Confesso d’avere dubbi profondi sull’utilità delle Commissioni che, tra indennità particolari a chi le presiede e a chi le vicepresiede, e compensi ai consulenti, costano al contribuente somme ingenti di denaro. Accade inoltre che le Commissioni parlamentari indaghino su fatti che sono anche all’esame della magistratura, e allora si corre il rischio d’avere, sulle stesse vicende - è accaduto con la P2 - due pronunce divergenti e quasi opposte, una della giustizia ordinaria e una della commissione. Non è questo il caso. L’organismo che s’è assunto il compito di esaminare, al massimo livello istituzionale, la questione delle morti bianche, sarebbe stato benvenuto in uno scambio di opinioni che - per la scarsa informazione di chi vi partecipava - è anche degenerato, talvolta, in ozioso bla bla bla.

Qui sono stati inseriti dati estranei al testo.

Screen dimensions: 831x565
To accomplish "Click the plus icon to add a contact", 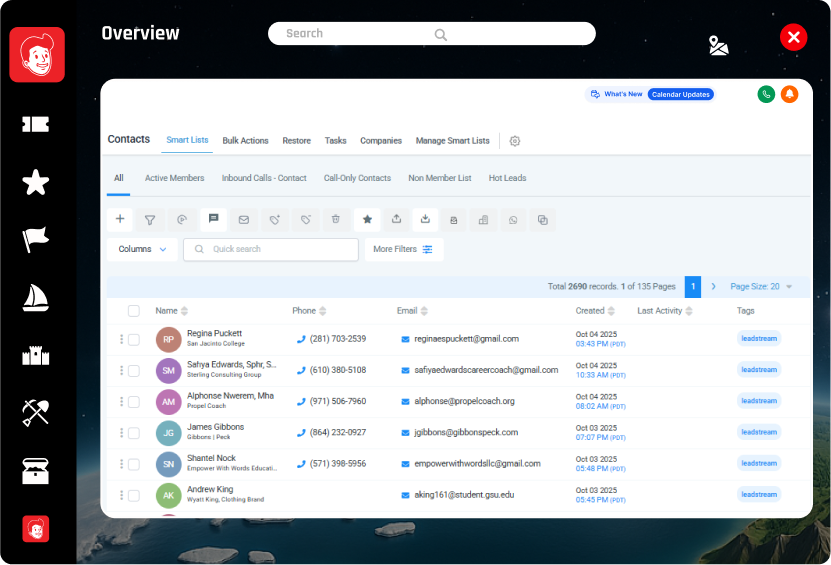I will coord(120,219).
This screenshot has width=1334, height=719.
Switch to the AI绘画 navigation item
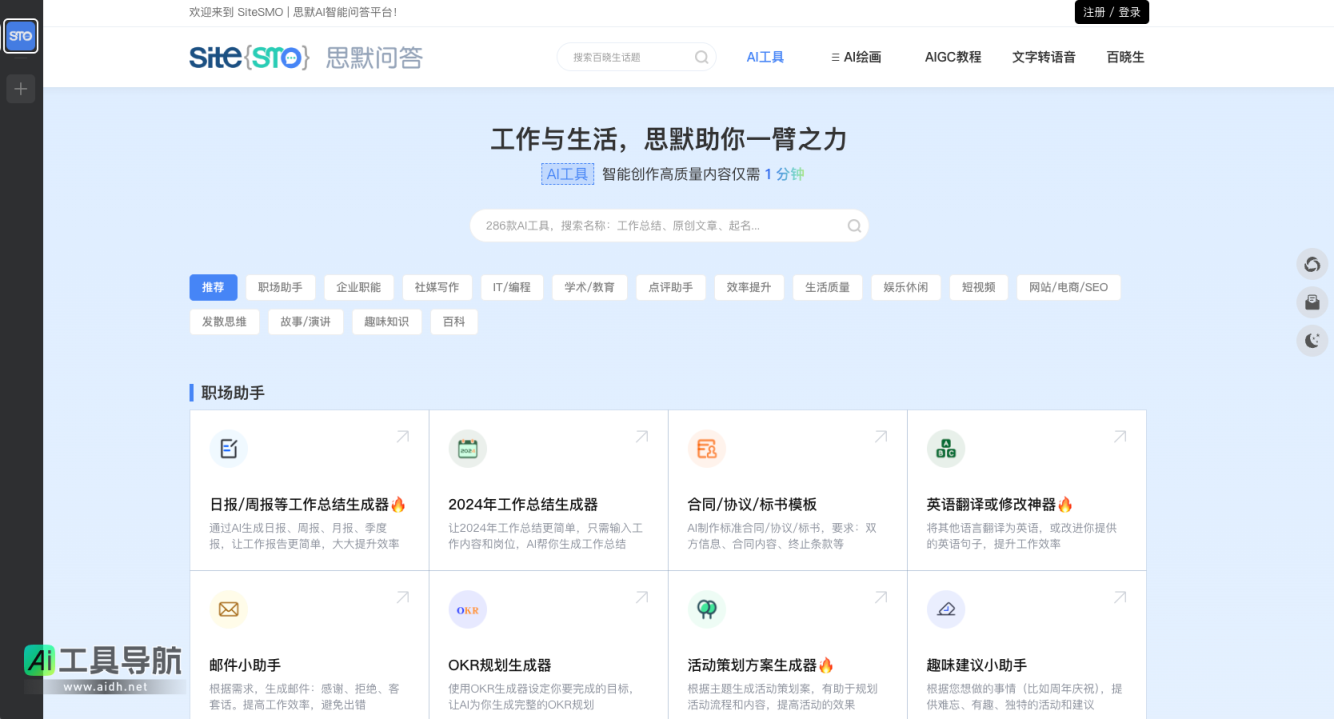[856, 57]
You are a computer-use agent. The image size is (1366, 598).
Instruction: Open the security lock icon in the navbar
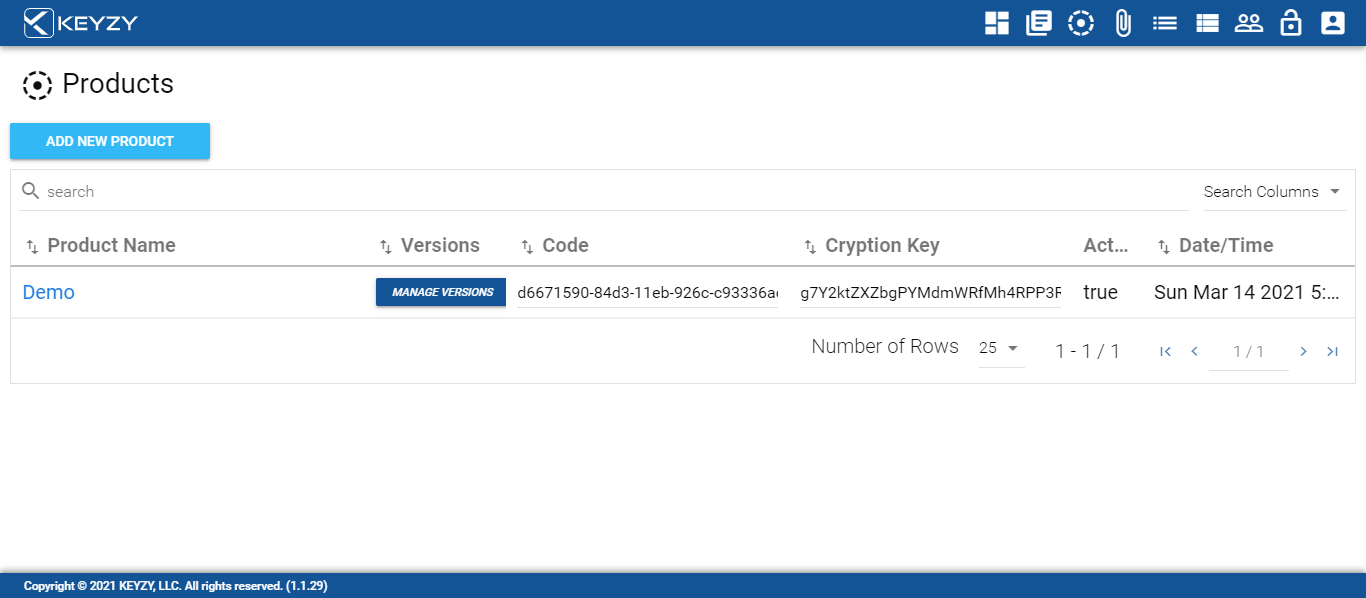[x=1290, y=22]
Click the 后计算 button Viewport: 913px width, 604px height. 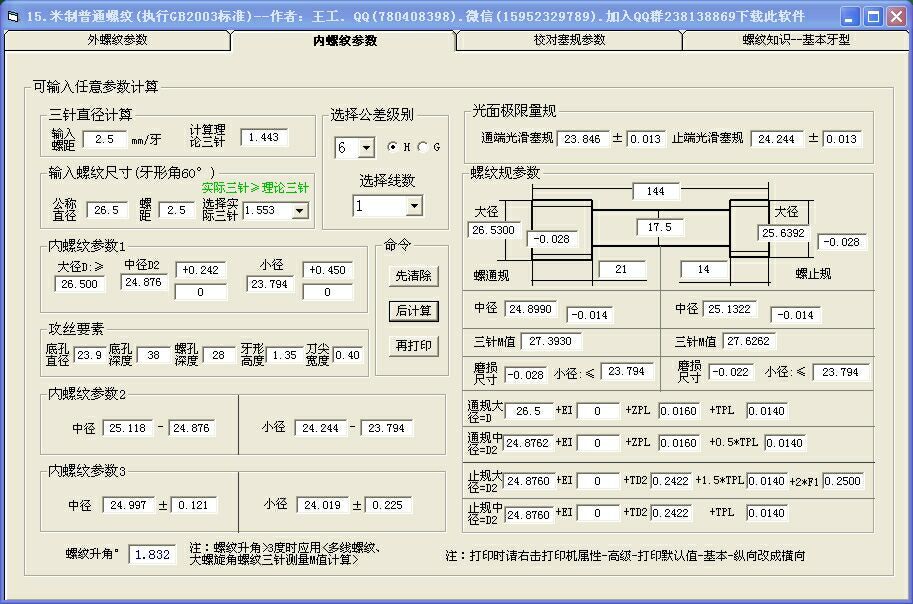pyautogui.click(x=413, y=311)

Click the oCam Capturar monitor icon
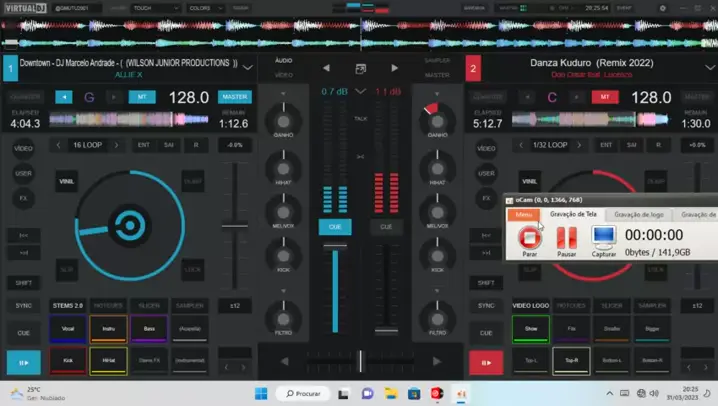[603, 238]
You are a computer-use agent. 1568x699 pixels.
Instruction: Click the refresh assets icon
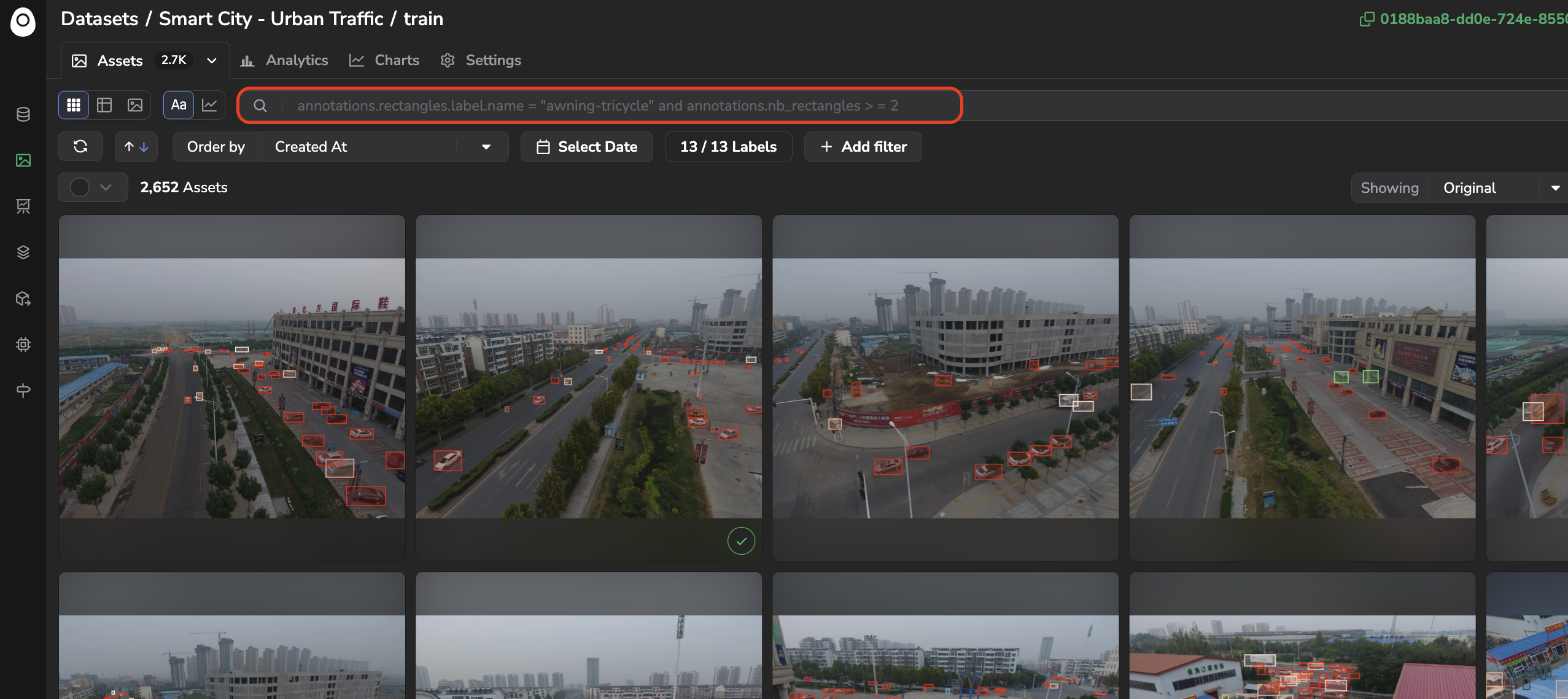coord(80,146)

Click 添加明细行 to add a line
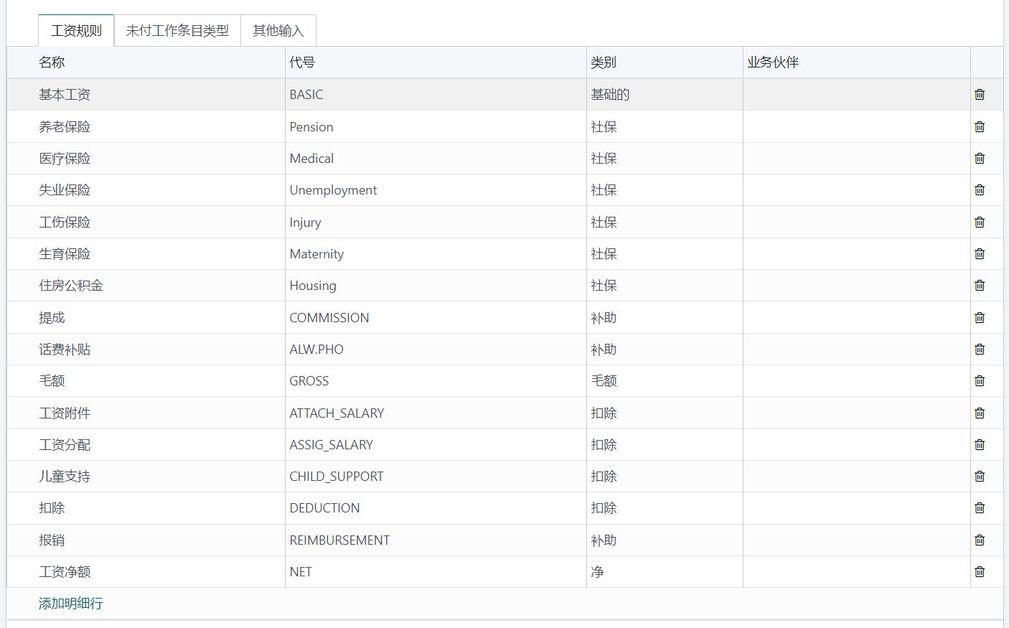coord(71,603)
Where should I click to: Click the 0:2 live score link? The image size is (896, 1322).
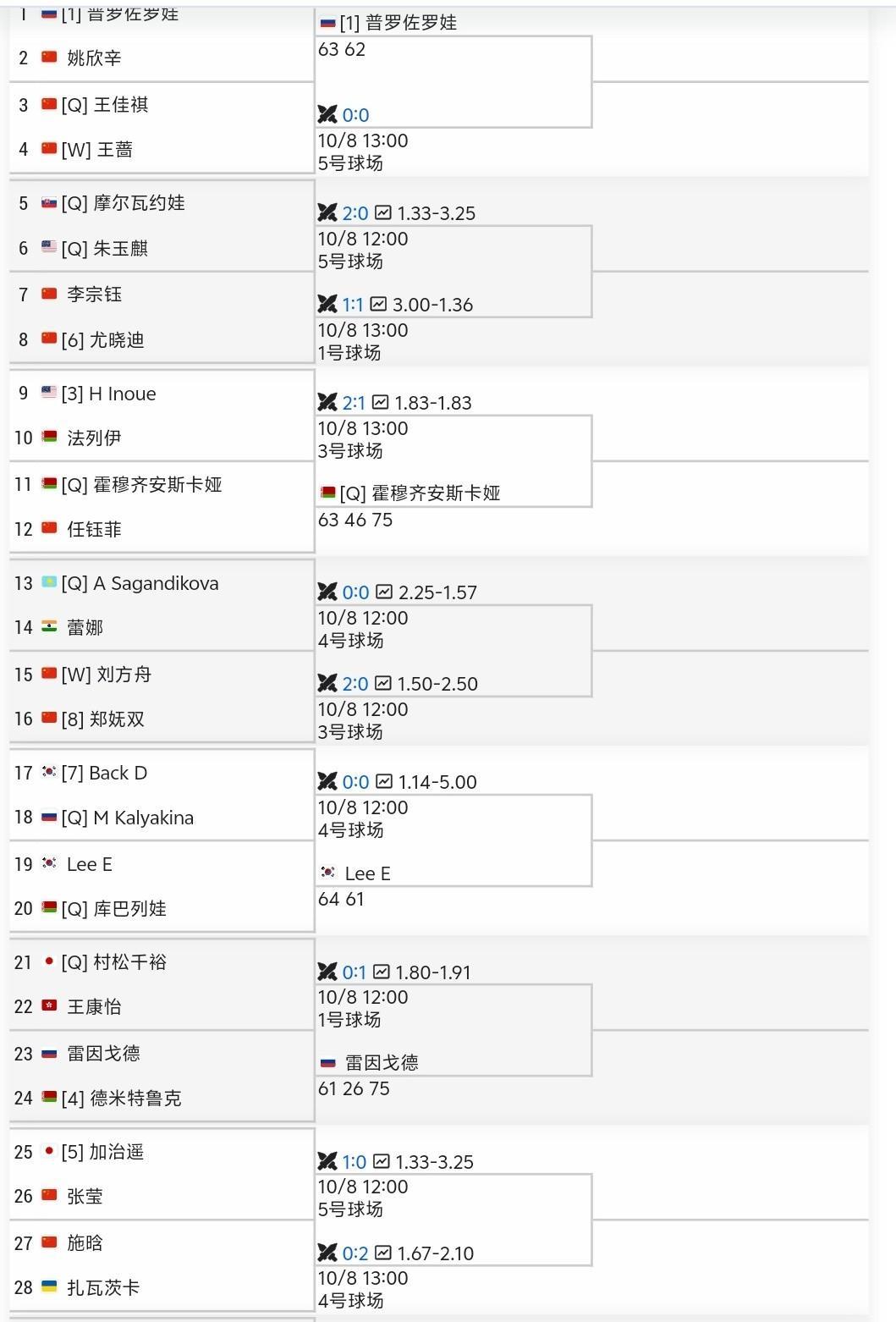point(355,1253)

Ma la Commissione, forsenon per sua colpa, non s’è vista, è stata bellamente ignorata, il materiale abbondantissimo che, ne sono certo, è stato raccolto con notevole spesa ha approdato soltanto a quei suggerimenti non sensazionali che ho sintetizzato. Tutto lì il frutto di pensamenti che sono durati un’intera legislatura per inoltrarsi poi nella seconda? Francamente mi sembra un po’ poco. Peccherò anche di preconcetto qualunquismo. Ma la Commissione pecca d’eccessiva discrezione. Se c’è battauncolpo. La battuta è tutt’altro che inedita, fu usata addirittura al tempo remoto della Repubblica di Salò. Si adatta tuttavia, secondo me, alle circostanze. Se la Commissione ha un significato, questo è il momento di dimostrarlo. Sennò si sciolga, almeno risparmieremo.